You’re among the 40 percent of faculty not born in the U.S. When you were a young scientist in Venezuela, was the end goal always MIT?
[Laughs.] MIT was a dream, not the end goal. As a college student in Venezuela, MIT faculty wrote some of my textbooks. We didn’t have money to buy textbooks, so I just borrowed them from the library, but they only had one or two for students and we could only borrow them for a day or two. So for me, taking a book written by someone at MIT was like touching the Bible for a religious person. I never imagined that I could end up in this place—and now we are creating digital education tools so that people like me, who are in Venezuela right now, can directly access an MIT professor’s course.
When you look at how much college tuition has gone up, and at how much debt families and students are saddled with, do you ever think that the higher education system is broken?
MIT is fortunate because we can offer significant financial aid, but only a few institutions in America can really do that. I’m hoping that digital educational tools can help, but the person-to-person residential approach to learning will always be better. It’s just much, much more expensive. To educate an undergraduate, it costs us north of $80,000 a year. Why? Because it’s expensive in terms of not just the people, but the facilities as well. Our tuition is north of $40,000. So our tuition does not cover the cost of educating a student.
Massive open online courses have been around for at least five years at MIT. Are they gaining any traction?
We’re learning how people learn so that we know how to use these tools and how to combine them better. So right now we’re using blended learning. We’re using digital tools to teach on campus in addition to having the person-to-person interactions. At the same time, we’re trying to make digital learning the best it can be and compete with the residential program—that’s the inexpensive way to reach massive numbers of people.

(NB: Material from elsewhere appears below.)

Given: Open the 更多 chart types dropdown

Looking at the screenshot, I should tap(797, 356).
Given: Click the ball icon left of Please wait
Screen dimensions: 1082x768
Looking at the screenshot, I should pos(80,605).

What is one field of research that you see really taking off and changing society in the coming years?
I think we’re about to experience a huge revolution in the use of machine learning. At MIT, we have a number of scientists working on artificial intelligence. And what they’re doing is trying to understand how humans think and trying to see if there’s a way to build a machine that can think the way we do. Related to that is a variation of artificial intelligence, or an aspect of it, which is machine learning. This is not a machine that thinks the way we do, but a machine that can do things that can help us do our jobs. For instance, maybe machine learning can help read and analyze MRIs at a hospital and find things that a human eye just cannot find. The application of machine learning is about to explode. I expect that in five years there will be huge changes to how we do life-sciences research and how it applies to medicine.

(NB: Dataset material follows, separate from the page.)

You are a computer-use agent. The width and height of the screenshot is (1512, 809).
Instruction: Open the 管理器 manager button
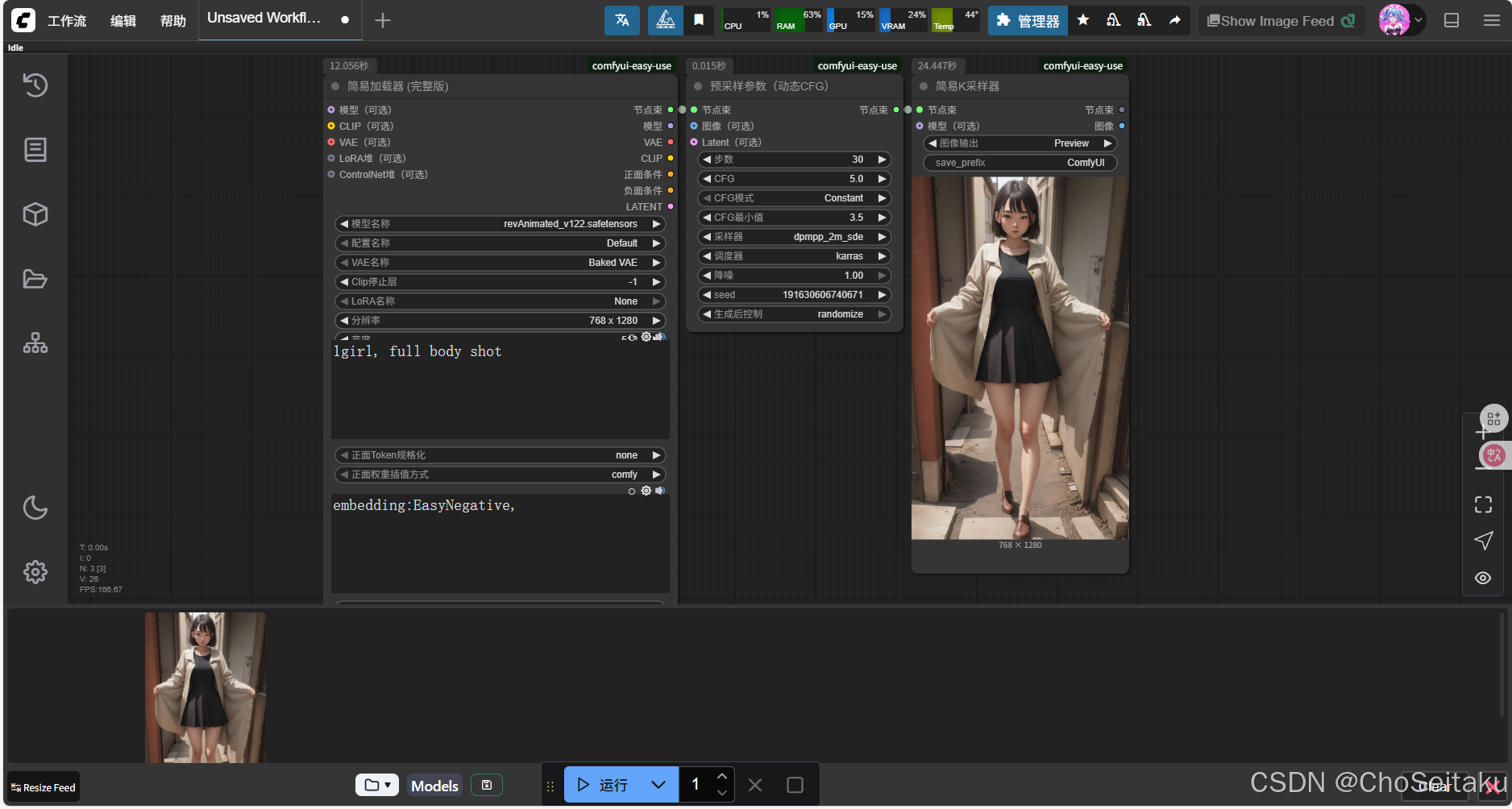click(x=1028, y=21)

Harvard is down the road. Obviously there’s a lot of collaboration, but at the end of the day, do you see MIT as directly competing with Harvard?
Yes and no. Of course we compete in the sense that we have students who apply to MIT and apply to Harvard and they get admitted to both, and then they choose which one is better for them. We also compete for faculty. So in terms of talent we compete. But in terms of the bigger picture, when you’re in Beijing and you look at this area, MIT and Harvard look very close together on that map. When people globally try to compete with the Boston region, they don’t view just one institution; they view this collection of institutions. What they are thinking is, “How on earth can we create what they have?” And the Harvard of today and the MIT of today are doing lots of things together. We may have different geographical locations in Cambridge, but in the virtual world, we’re in the same place.